La definizione degli organici, per l’anno scolastico 2018/19, dovrebbe contenere solo mille posti di potenziamento alla scuola dell’infanzia, peraltro a danno della secondaria. Oltre che un lieve incremento di posti nell’organico autonomia. Per il sindacato della scuola, Anief sono “palliativi” perché l’unica vera soluzione è quella di trasformare tutti i posti dell’organico di fatto in quello di diritto: assieme all’apertura delle GaE, è un “passaggio imprescindibile” se si vuole una volta per tutte abbattere il precariato stabilizzando tutti i precari con oltre 36 mesi di servizio svolto, ad iniziare dai docenti abilitati che “il Miur si ostina a respingere”.

Avere quasi 100mila posti liberi, di cui la metà su sostegno, senza però utilizzarli per le immissioni in ruolo e per i trasferimenti, è un punto fermo dell’amministrazione scolastica che blocca non solo tantissimi precari, ma anche l’offerta formativa e l’intera organizzazione scolastica – spiega Marcello Pacifico, presidente nazionale Anief -: tale organizzazione, infatti, danneggia la continuità didattica e impegna migliaia di impiegati e le ragionerie territoriali dello Stato a sbrigare le pratiche di un numero infinito di supplenze. È possibile che per risparmiare un po’ di fondi pubblici si debbano danneggiare gli alunni e caricare in modo sconcertante le amministrazioni dello Stato?”.

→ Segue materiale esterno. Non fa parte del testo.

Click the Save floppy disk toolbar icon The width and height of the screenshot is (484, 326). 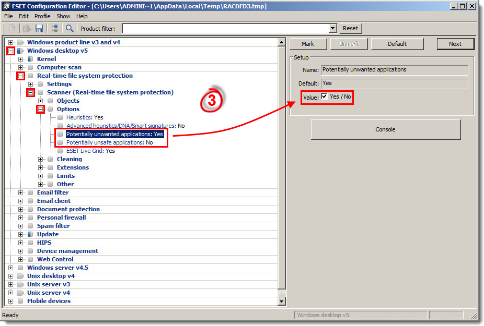click(39, 28)
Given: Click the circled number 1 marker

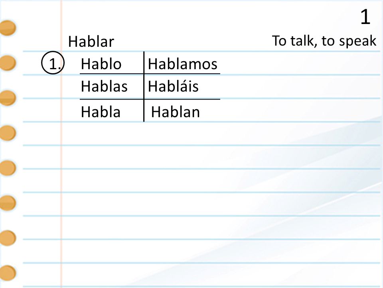Looking at the screenshot, I should point(53,63).
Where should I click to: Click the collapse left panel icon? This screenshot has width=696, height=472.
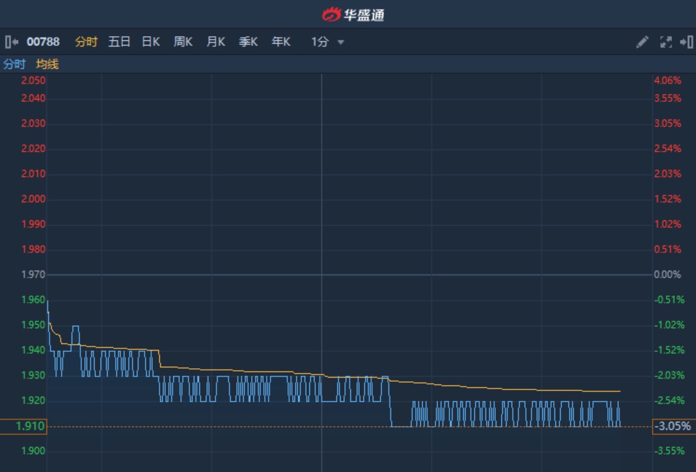tap(11, 42)
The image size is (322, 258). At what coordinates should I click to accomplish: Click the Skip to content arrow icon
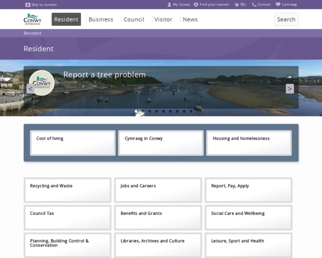click(27, 4)
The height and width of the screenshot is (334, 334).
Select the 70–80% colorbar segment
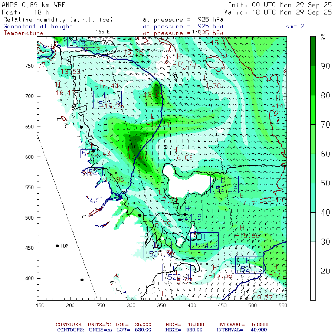(313, 109)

Nella riunione di domani – continua il sindacalista – è bene che i sindacati rappresentativi sollevino il problema. Gli organici della scuola non possono più sopportare questo fardello. Qualsiasi altra decisione, è secondaria dinanzi all’esigenza di trasformare tutti i posti, anche i 20-25mila del personale Ata perennemente dimenticato, dall’organico di fatto a quello di diritto. Come occorre introdurre il potenziamento degli organici nelle aree a rischio, a partire da dove sono alti i tassi di abbandono e migratori. Non farlo significherebbe perdere un altro anno. Sperando che sia l’ultimo: perché se l’Anief riuscirà a sedersi presto a quei tavoli, superando la soglia minima del 5% di rappresentanza con le prossime elezioni Rsu di metà aprile, potrà finalmente sollevare questa e tutte le altre problematiche irrisolte sulle quali da decenni vige il silenzio”.